── Source extract

Second World War veteransSecond World War veterans
Second World War veterans

Incredible photographs show Scots WWII veterans then and now

A series of stunning portraits of Scotland’s Second World War veterans has been commissioned to mark the 75th anniversary of VE Day.

Leading Armed Forces charities Legion Scotland and Poppyscotland commissioned the series, which tells the stories of more than a dozen incredible Second World War veterans and includes images from their wartime service paired together with stunning modern-day portraits taken by top press photographer Wattie Cheung.

The photographs and stories were to feature in an exhibition as part of this week’s formal VE Day 75th anniversary events in Edinburgh.

Now, following their postponement due to the Covid-19 pandemic, the portraits and stories are being provided to media outlets and shared online as part of the revised programme of “virtual” VE Day activities. The Second World War veterans were photographed on a Graflex Super D large format film camera made in the USA in the 1940s – and all have their own personal story to tell about that history day on May 8th, 1945.

────
── Recorded information

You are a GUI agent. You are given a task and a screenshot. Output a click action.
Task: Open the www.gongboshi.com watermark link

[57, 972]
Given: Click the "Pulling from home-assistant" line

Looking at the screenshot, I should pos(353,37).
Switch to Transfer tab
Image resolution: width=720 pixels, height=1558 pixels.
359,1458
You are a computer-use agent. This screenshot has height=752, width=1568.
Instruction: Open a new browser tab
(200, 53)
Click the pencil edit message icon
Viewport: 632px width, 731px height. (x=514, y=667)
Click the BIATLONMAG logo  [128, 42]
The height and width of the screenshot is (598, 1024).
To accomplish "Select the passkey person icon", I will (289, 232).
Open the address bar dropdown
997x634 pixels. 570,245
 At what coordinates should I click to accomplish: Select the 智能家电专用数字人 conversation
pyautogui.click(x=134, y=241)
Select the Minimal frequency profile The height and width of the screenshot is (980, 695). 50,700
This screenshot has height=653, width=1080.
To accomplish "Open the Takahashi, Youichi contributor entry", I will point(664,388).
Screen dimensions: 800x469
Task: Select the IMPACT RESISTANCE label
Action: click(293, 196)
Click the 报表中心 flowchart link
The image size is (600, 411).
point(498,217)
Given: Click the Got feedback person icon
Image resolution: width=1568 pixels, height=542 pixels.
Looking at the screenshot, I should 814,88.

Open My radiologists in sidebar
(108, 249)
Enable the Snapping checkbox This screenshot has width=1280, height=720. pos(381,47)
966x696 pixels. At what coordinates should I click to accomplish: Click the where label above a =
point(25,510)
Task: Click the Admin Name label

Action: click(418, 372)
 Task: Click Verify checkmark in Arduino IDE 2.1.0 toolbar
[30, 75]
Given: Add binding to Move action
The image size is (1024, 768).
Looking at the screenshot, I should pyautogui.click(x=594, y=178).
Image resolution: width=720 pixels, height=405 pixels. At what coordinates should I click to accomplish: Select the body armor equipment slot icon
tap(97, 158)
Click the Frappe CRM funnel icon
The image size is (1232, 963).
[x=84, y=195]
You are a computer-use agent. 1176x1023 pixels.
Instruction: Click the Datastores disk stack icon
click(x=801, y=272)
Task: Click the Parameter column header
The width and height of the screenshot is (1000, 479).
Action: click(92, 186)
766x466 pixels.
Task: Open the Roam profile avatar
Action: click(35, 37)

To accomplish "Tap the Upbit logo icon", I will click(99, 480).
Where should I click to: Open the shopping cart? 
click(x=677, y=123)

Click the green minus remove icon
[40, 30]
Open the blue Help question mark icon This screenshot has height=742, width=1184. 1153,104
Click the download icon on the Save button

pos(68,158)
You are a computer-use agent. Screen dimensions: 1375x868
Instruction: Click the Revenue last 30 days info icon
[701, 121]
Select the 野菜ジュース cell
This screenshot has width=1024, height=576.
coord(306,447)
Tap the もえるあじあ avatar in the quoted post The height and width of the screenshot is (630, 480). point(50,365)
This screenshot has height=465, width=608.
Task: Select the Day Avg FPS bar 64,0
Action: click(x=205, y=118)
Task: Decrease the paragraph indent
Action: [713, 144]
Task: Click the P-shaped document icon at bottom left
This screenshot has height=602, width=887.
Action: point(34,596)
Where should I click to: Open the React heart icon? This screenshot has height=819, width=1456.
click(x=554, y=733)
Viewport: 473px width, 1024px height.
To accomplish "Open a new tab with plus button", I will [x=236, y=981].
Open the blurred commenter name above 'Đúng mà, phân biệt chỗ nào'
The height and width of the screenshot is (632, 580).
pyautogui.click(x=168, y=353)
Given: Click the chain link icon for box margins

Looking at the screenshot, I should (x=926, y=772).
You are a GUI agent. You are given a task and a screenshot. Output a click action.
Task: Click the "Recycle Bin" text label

────

* Task requirements
(1) In the article about the Scots Second World War veterans portraits, what camera was used to photograph the veterans?
(2) Summarize the article about the Scots Second World War veterans portraits in two sentences.
(3) Continue the article about the Scots Second World War veterans portraits from where it stops.

* Solved problems
(1) A Graflex Super D large format film camera made in the USA in the 1940s.

(2) Legion Scotland and Poppyscotland commissioned a series that pairs wartime images of more than a dozen Scottish Second World War veterans with modern-day portraits by press photographer Wattie Cheung to mark the 75th anniversary of VE Day. The work was meant for an exhibition at the Edinburgh anniversary events, but after those were postponed due to the Covid-19 pandemic, the portraits and stories are being provided to media outlets and shared online as part of "virtual" VE Day activities.

(3)
More than 15 veterans have been captured, both male and female and across the services. All have an important story to tell. Among them, is the oldest-living Desert Rat, Jimmy Sinclair, who is 107 years old. Jimmy, from Kirkcaldy, fought against Rommel in the north African desert. He served as a gunner with the elite Chestnut Troop, 1st Regiment Horse Artillery, of the 7th Armoured Division. On this wartime experiences, he says: “It’s a pity it all happened. We didn’t treat the Germans as enemies; they were combatants in battle. Most of them didn’t want to be there either.”